[Task input]
Segment Open

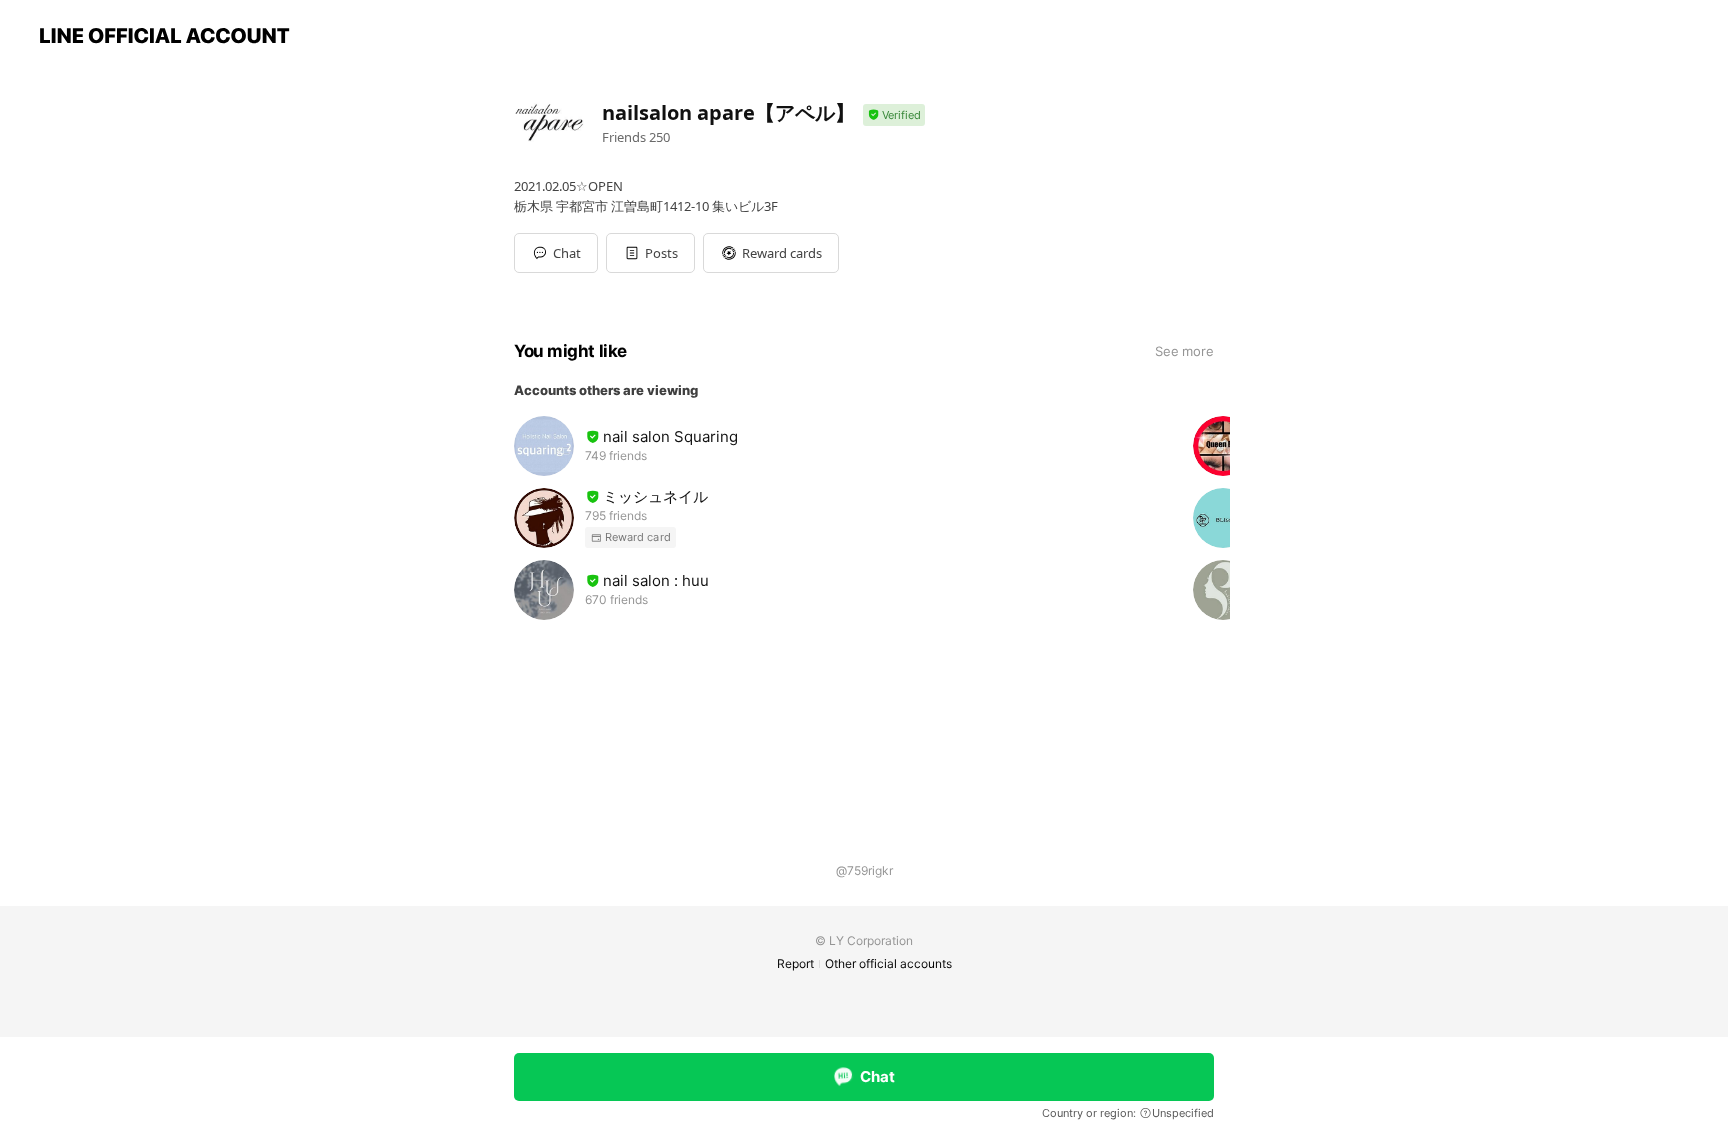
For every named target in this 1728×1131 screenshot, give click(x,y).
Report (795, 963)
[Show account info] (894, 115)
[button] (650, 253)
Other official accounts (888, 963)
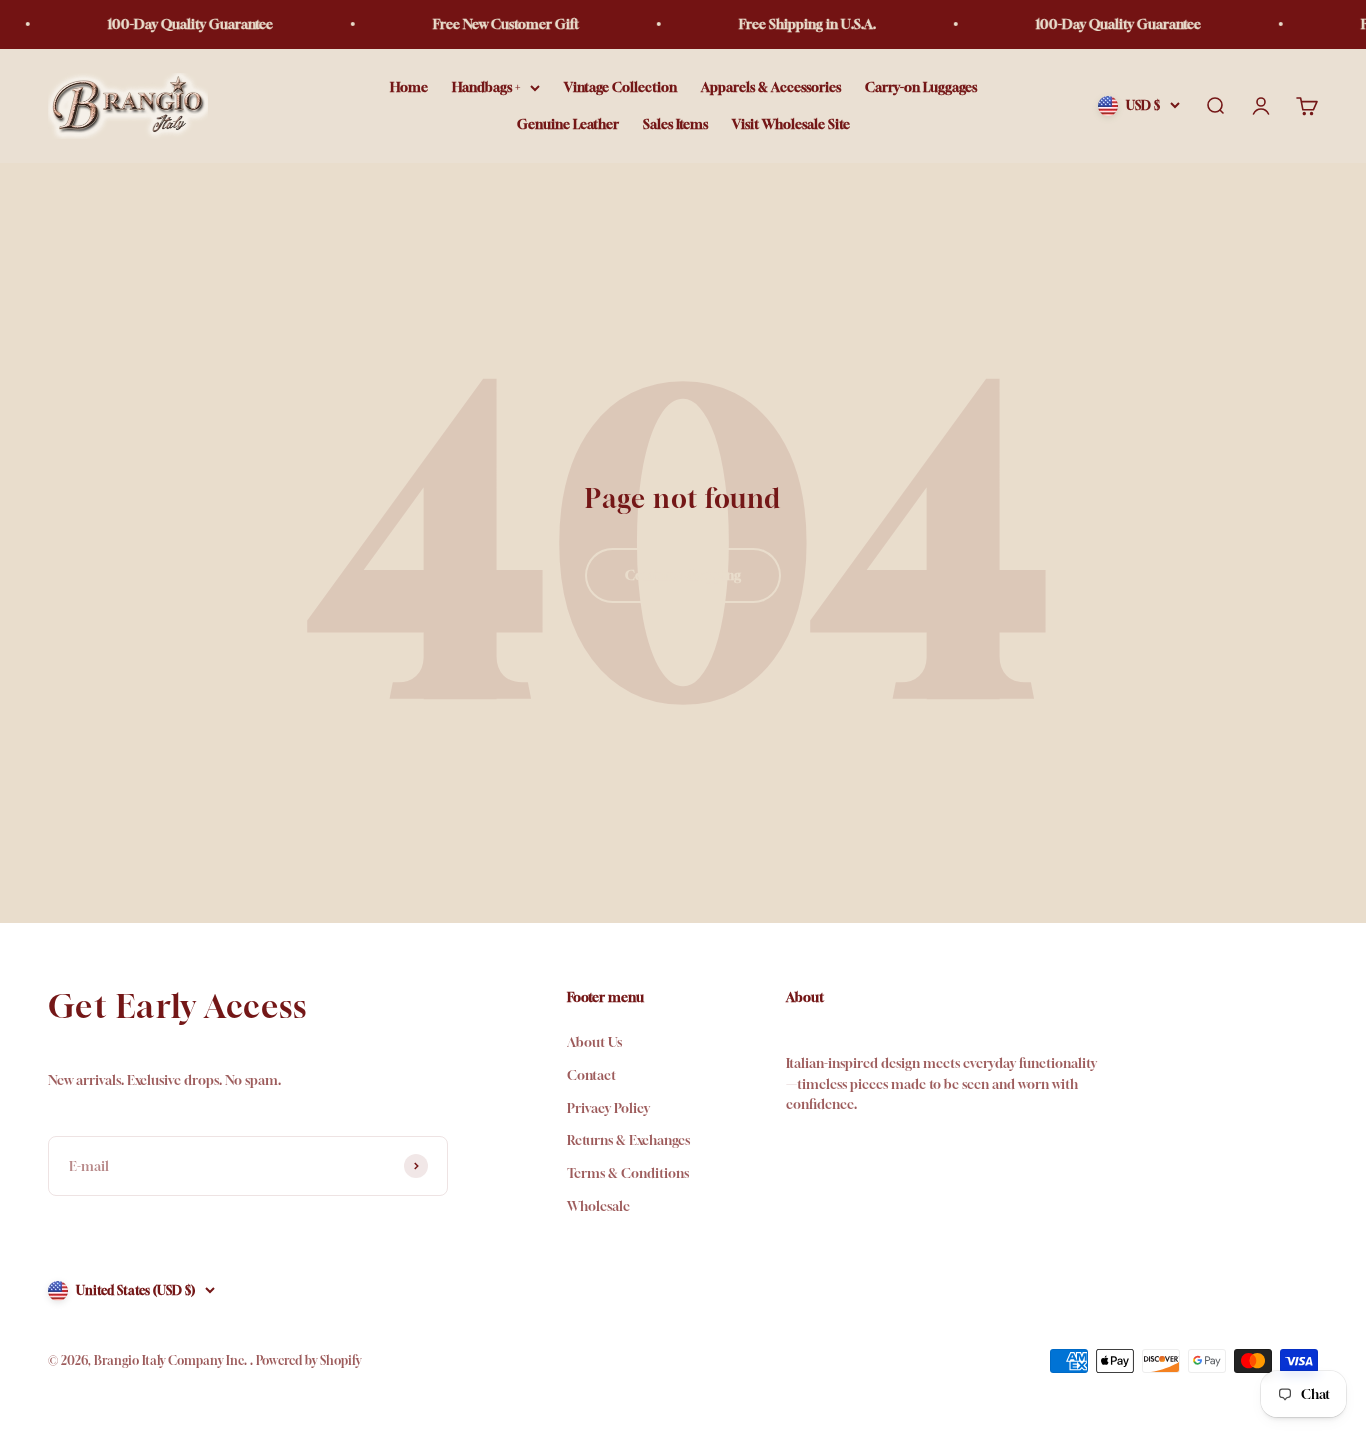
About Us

Segment Closed
Segment Open

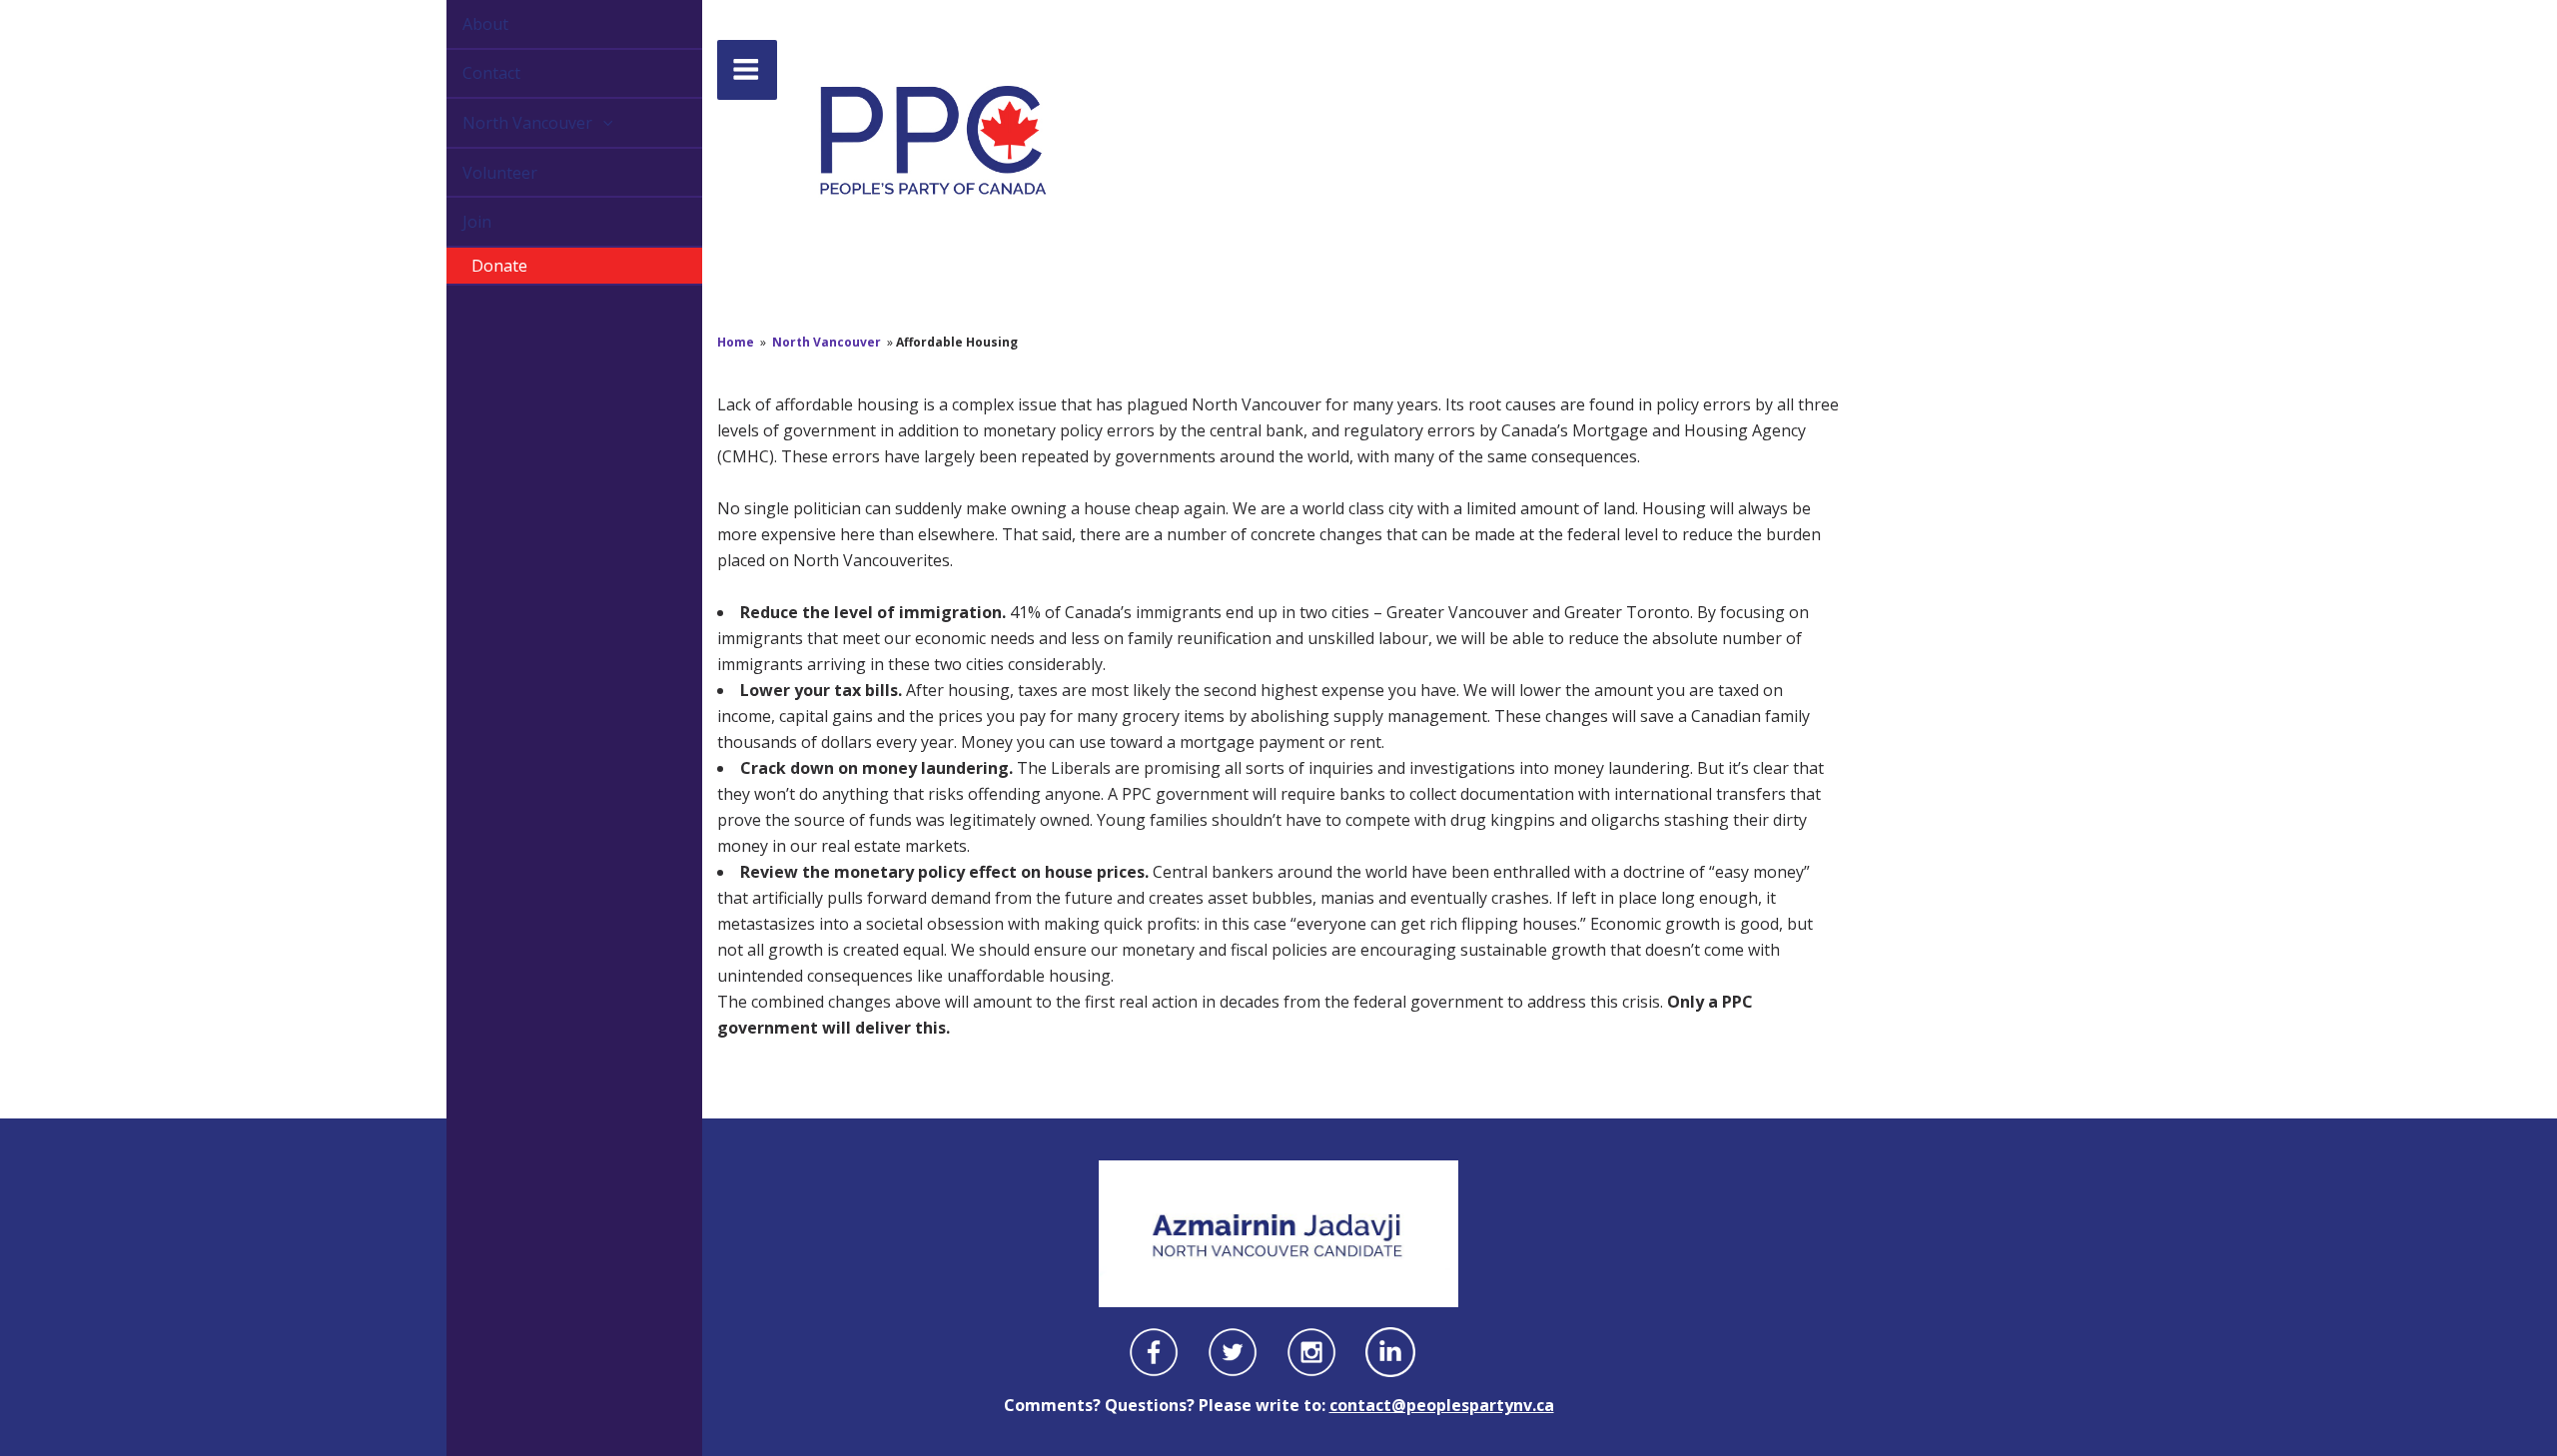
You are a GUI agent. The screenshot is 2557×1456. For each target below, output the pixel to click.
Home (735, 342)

Segment Closed

[Task details] Filter the data, keeping only the lines that contain "target".

[Solution below]
For every named target in this 1728×1131 screenshot, give click(x,y).
You are a GUI agent. The screenshot is 2557×1456. For each target below, output the pixel to click.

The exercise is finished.